- European box art
- Developer: Konami
- Publisher: Konami
- Directors: Ryouhei Shogaki; Hiroyuki Fukui;
- Designer: Ryouhei Shogaki
- Programmer: Hiroyuki Fukui
- Composers: Yoshinori Sasaki; Kenichi Matsubara;
- Platforms: MSX; Mobile;
- Release: MSXJP: 28 October 1986; EU: 1987; ; MobileJP: 31 May 2006; ;
- Genres: Racing, platform
- Modes: Single-player, multiplayer

= Penguin Adventure =

1986 video game

Penguin Adventure (夢大陸アドベンチャー, Yume Tairiku Adobenchā) is a racing platform game released by Konami in 1986, and a sequel to 1983's Antarctic Adventure. The game marks the professional debut of game designer Hideo Kojima, who participated in the planning.

The story follows Penta, a penguin who has to bring home a golden apple in order to cure Penguette, the Penguin Princess.

==Gameplay==
This title significantly expanded upon the gameplay of Antarctic Adventure by most notably adding a greater variety of stages and enemies and role-playing elements: boss fights, purchasable items, and several minigames. Items can be purchased through three different fisherman, in exchange for fish, that give Penta new abilities. One of the items that can be bought is a gun.

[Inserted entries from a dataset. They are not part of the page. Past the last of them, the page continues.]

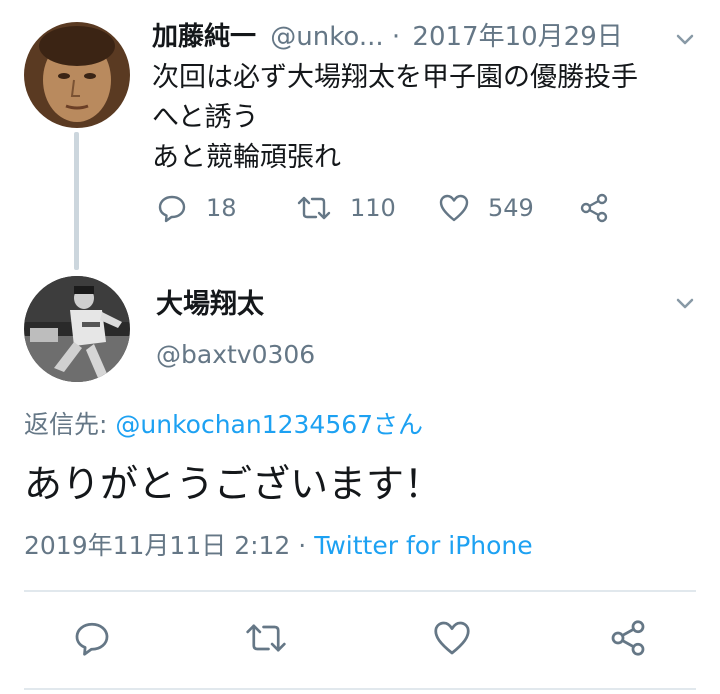  I want to click on tweet1-text: 次回は必ず大場翔太を甲子園の優勝投手 へと誘う あと競輪頑張れ, so click(426, 118).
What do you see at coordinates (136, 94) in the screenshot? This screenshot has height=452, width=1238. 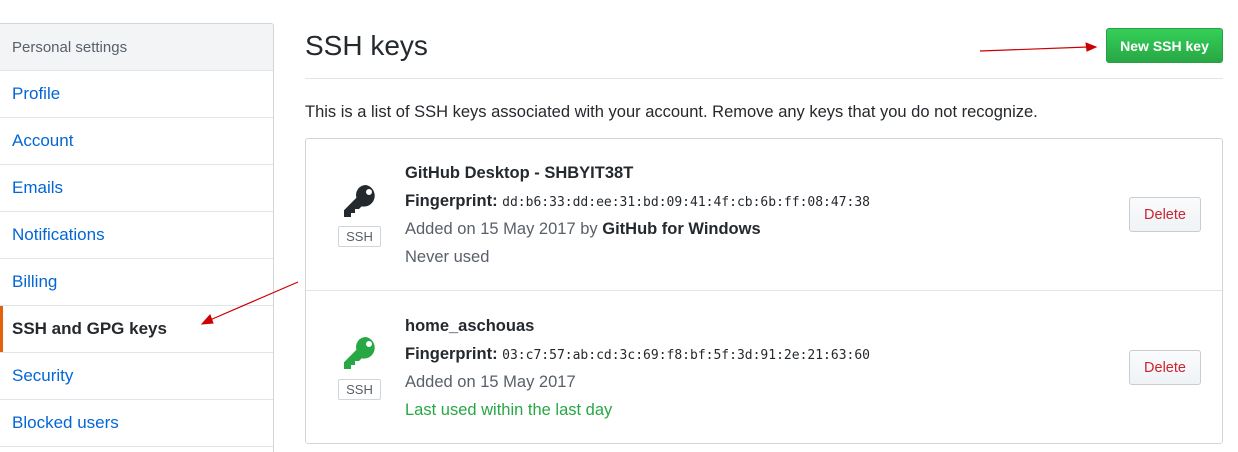 I see `sidebar-item-profile: Profile` at bounding box center [136, 94].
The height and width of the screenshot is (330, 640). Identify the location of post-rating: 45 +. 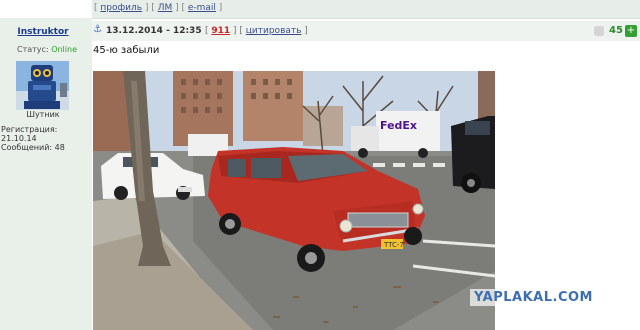
(615, 31).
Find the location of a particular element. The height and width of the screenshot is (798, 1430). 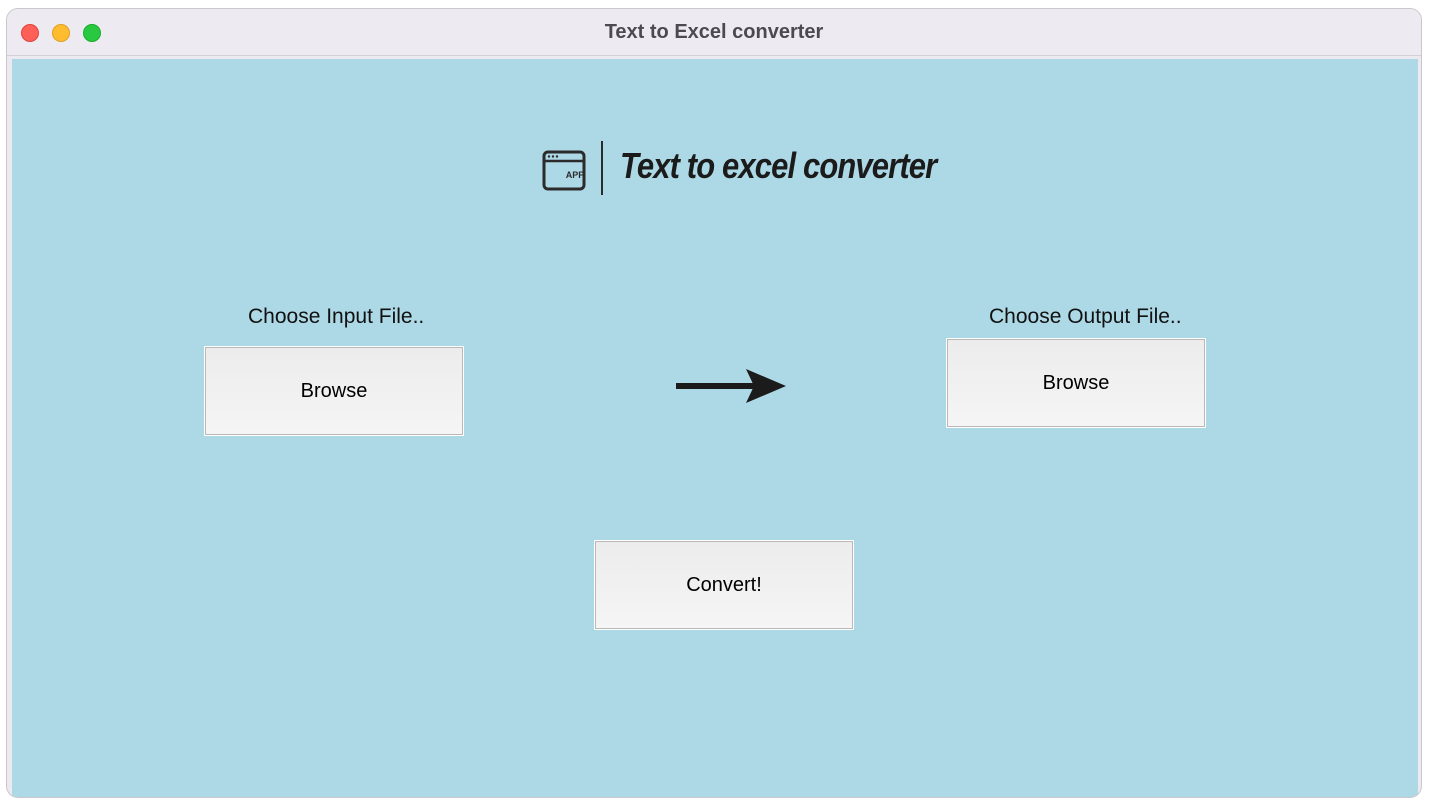

browse-input-button: Browse is located at coordinates (334, 391).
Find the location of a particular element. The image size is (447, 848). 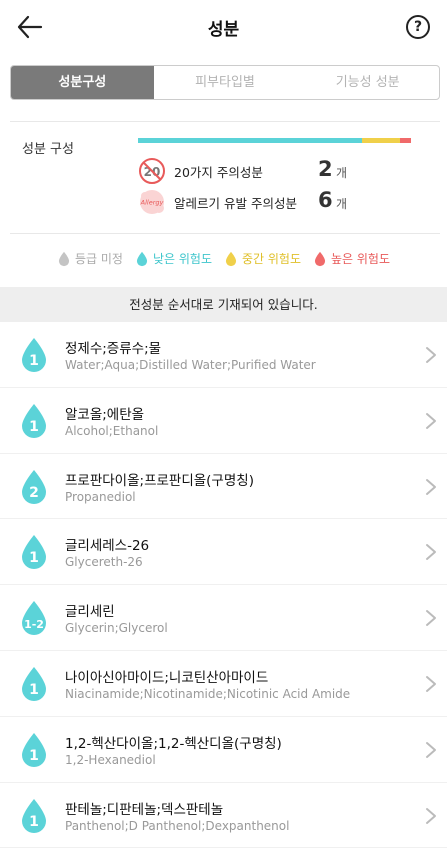

caution20-row: 20 20가지 주의성분 2 개 is located at coordinates (248, 171).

Level design and variety have increased from Antarctic Adventure; there are forest levels, ice levels, water-based levels, caves, and even some outer-space bonus levels. There are several shortcuts, usually hidden underneath holes (which are typically harmful hazards) in the game, that allow the player to go on almost completely different paths. The game features multiple endings, with the hidden good ending available when the player pauses the game a certain number of times. In the bad ending, the princess dies, while in the good ending, she lives.

Some publications have stated that Kojima reused the idea for multiple endings from this game in Metal Gear Solid and, to an extent, Metal Gear Solid 2: Sons of Liberty, due to it often being cited as his debut game. However, Kojima himself has stated that he only participated in the project for about a month to help plan the game, pitching suggestions such as the slot machine in the shop and how to defeat the bosses. Additionally, his name does not appear in the credits either. Kojima's first game credit and directorial debut would be with Metal Gear, released for the MSX2 the next year.

== Ports ==
- Zemina, a South Korean video game company, made an unauthorized Master System port with the same title, credited as Kkum-Uidaelyug (꿈의대륙) on the cartridge, which was published towards the end of the 1980s.
- The MSX version was re-released on several platforms during the years: first on PlayStation and Sega Saturn as part of Konami Antiques MSX Collection in 1997/1999, then on Virtual Console (first for Wii on 24 November 2009, later for Wii U on 29 January 2014) in Japan, and on PC on 11 April 2014 in Japan (as Project EGG).
- A mobile version was released on 31 May 2006 only in Japan.

== Other media ==

In 2006, Konami Digital Entertainment Tokyo serialized a series of digital comics based on the video game of the same name, titled Yume Tairiku Adobenchā: Penta no daibōken Korokorokokoro no Penko-hime (夢大陸アドベンチャー -ペン太の大冒険 コロコロココロのペン子姫-, lit. 'Dream Continent Adventure: Penta's Adventure, Penguette's Colosse Heart').